За плечами Мерсье и его английских собратьев по ремеслу не стояло вековой школы безупречного рисунка и чувства стиля, без которых во Франции не мыслилось какого бы то ни было художества. Не зная толком наследия великого Пуссена или даже Риго, английские живописцы отдавали свои симпатии Куапелю или Жилло, именно в них видя достойнейший пример для подражания. Возможно даже, что для иных английских ценителей искусство Ватто могло быть слишком личным, лишенным холодной и строгой безупречности тогдашних парижских академиков.
Знатоки же, наиболее чуткие, безошибочно угадывали в Ватто художника вполне исключительного. «Капризница» была куплена в Лондоне и долгое время служила украшением коллекции семьи Уолполов[49]. А доктору Миду досталась картина «Итальянские актеры»[50], написанная, скорее всего, еще во Франции, но возможно и в Лондоне.
Из поздних театральных композиций это, пожалуй, не лучшая вещь, она перегружена фигурами, в ней нет строгой лаконичности «Жиля» или сдержанной камерности эрмитажной «Группы актеров».

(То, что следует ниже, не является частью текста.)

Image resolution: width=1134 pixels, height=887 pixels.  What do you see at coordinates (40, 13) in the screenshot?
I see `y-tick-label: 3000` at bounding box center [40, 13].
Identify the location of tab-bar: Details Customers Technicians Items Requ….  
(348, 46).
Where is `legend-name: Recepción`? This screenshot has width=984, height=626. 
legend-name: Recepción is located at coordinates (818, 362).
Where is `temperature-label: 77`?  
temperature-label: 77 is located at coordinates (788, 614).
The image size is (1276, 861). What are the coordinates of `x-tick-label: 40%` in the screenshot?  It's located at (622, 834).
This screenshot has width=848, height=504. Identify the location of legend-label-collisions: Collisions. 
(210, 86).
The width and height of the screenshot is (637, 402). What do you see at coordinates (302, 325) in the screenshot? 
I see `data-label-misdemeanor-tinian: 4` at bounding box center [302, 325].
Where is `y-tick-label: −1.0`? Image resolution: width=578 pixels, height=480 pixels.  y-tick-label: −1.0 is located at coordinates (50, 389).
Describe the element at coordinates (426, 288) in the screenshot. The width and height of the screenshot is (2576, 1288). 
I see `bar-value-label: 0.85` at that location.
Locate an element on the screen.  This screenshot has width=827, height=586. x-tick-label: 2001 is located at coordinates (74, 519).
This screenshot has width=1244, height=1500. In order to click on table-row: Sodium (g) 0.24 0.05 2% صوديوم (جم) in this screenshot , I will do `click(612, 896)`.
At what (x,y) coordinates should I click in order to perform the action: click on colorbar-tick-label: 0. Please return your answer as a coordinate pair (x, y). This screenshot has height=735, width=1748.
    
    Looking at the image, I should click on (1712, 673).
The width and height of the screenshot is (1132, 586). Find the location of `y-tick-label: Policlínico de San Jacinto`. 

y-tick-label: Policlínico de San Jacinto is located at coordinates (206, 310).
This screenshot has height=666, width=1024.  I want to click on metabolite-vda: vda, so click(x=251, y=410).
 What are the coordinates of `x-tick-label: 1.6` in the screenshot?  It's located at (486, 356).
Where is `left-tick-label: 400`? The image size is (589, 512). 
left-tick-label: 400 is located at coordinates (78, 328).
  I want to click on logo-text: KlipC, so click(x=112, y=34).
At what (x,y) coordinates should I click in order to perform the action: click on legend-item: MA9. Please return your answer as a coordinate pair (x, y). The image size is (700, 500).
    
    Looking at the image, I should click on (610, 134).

Но нигде еще в искусстве Ватто не сочетались так причудливо и так непривычно многолюдный праздничный апофеоз спектакля со столь безусловной портретностью каждого персонажа. Стоящий в середине маленькой сцены Жиль, у ног которого лежит гирлянда роз, — несомненно, портрет. Он вовсе не похож на знакомого нам Жиля, на тот в высшей степени обобщенный и концентрированный образ. Нет, это вполне реальный, большеротый и носатый комедиант, словно только что сбросивший с себя простодушное выражение своего персонажа и явивший публике естественное, усталое и умное лицо, хотя поза и одежда его хранят неуклюжую повадку простака. Внимание товарищей по труппе устремлено на Жиля, на него указывает и рука актера, который играл Арлекина.
А вокруг, создавая стройную, как бы саму собой возникшую пирамиду, теснятся другие актеры — в картине пятнадцать фигур, представляющих все маски — тут и Мецетен, и Коломбина, и Панталоне — торжественный парад, — прощальный парад-алле комедиантов, словно Ватто вызвал их из глубины своих воспоминаний, чтобы здесь, в Лондоне, показать их благодарным ценителям и проститься с ними.
Есть что-то бесконечно печальное в этой тесной группе старающихся казаться веселыми лицедеев, будто и они разделяют грусть, которую испытывает зритель, думающий, что это — последняя театральная композиция Ватто. Андре Моруа вспоминал в одном из своих эссе: «…мне довелось слышать, как Бруно Вальтер, дирижировавший в Италии „Похищением из Сераля“ Моцарта, сказал оркестрантам: „Нужно, чтобы это звучало весело, так весело, чтобы всем захотелось плакать“». (Кстати, сравнения с Моцартом и вообще не раз приходят на ум перед картинами Ватто, таящими печаль, но почти ее не показывающими. Моцарт, живший полувеком позже, вероятнее всего, не знал Ватто, но ведь минувшее нередко соединяет в себе даже разделенные временем события и судьбы.)